The Open XML Package Convention specification defines a set of XML files that contain the content and define the relationships for all of the parts stored in a single package. These packages combine the parts that make up the document files for the 2007 Microsoft Office programs that support the Open XML Format.
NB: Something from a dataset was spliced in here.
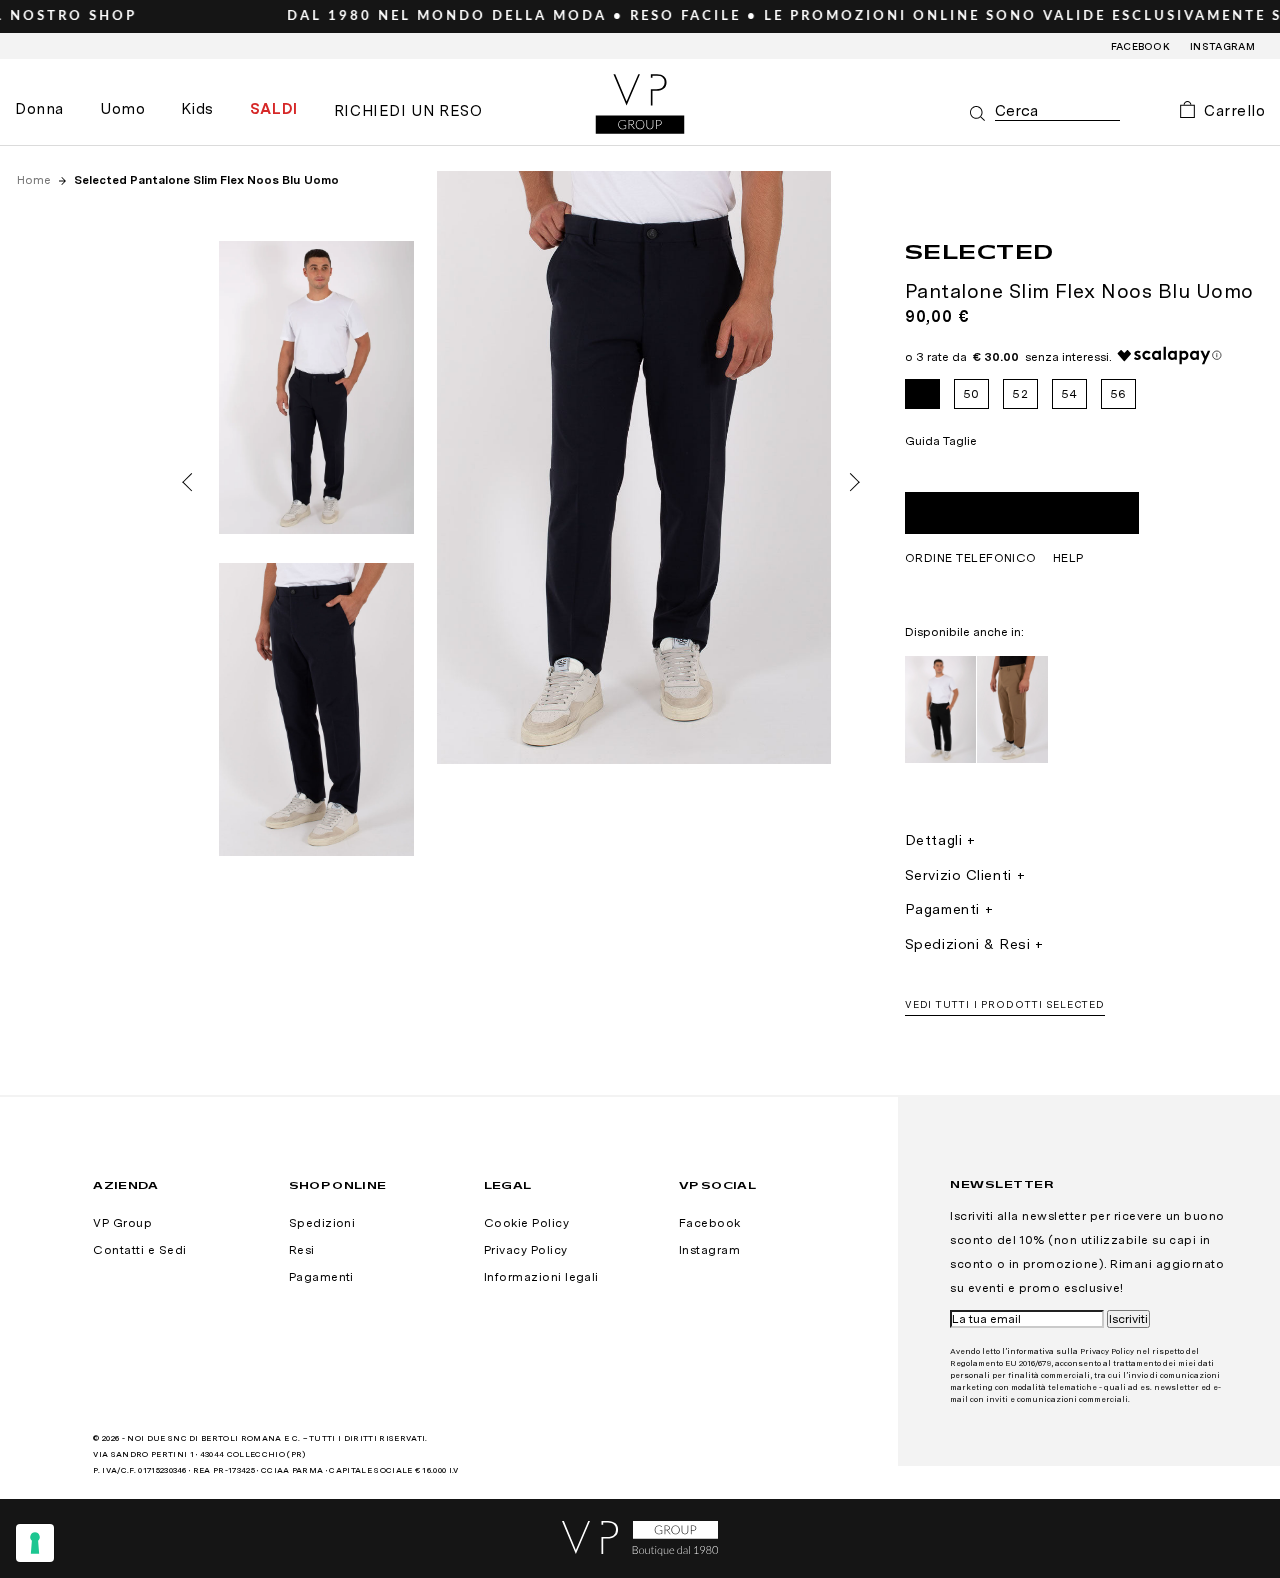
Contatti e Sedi (139, 1250)
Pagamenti (942, 909)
The Open XML Format API discussed in this article allows you to create packages and manipulate the files that make up the packages.
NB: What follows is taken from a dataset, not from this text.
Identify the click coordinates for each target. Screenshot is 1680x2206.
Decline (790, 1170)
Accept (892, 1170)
In the following code, you create an Office Open XML package as a Word 2007 document and then add content to the main document part in the package:

Public Sub CreateNewWordDocument(ByVal document As String)
   Dim wordDoc As WordprocessingDocument = WordprocessingDocument.Create(document, WordprocessingDocumentType.Document)
   Using (wordDoc)
      ' Set the content of the document so that Word can open it.
      Dim mainPart As MainDocumentPart = wordDoc.AddMainDocumentPart
      SetMainDocumentContent(mainPart)
   End Using
End Sub

Public Sub SetMainDocumentContent(ByVal part As MainDocumentPart)
   Const docXml As String = "<?xml version=""1.0"" encoding=""UTF-8"" standalone=""yes""?>" & _
   "<w:document xmlns:w=""http://schemas.openxmlformats.org/wordprocessingml/2006/main"">" & _
   "<w:body><w:p><w:r><w:t>Hello world!</w:t></w:r></w:p></w:body></w:document>"
   Dim stream1 As Stream = part.GetStream
   Dim utf8encoder1 As UTF8Encoding = New UTF8Encoding()
   Dim buf() As Byte = utf8encoder1.GetBytes(docXml)
   stream1.Write(buf, 0, buf.Length)
End Sub

In the first procedure, you pass in a parameter that represents the path to and name of a Word 2007 document. Then you create a WordprocessingDocument object representing the package based on the name of the input document. The remaining code is encapsulated in a using statement that allows you to ensure that any objects created are properly disposed of.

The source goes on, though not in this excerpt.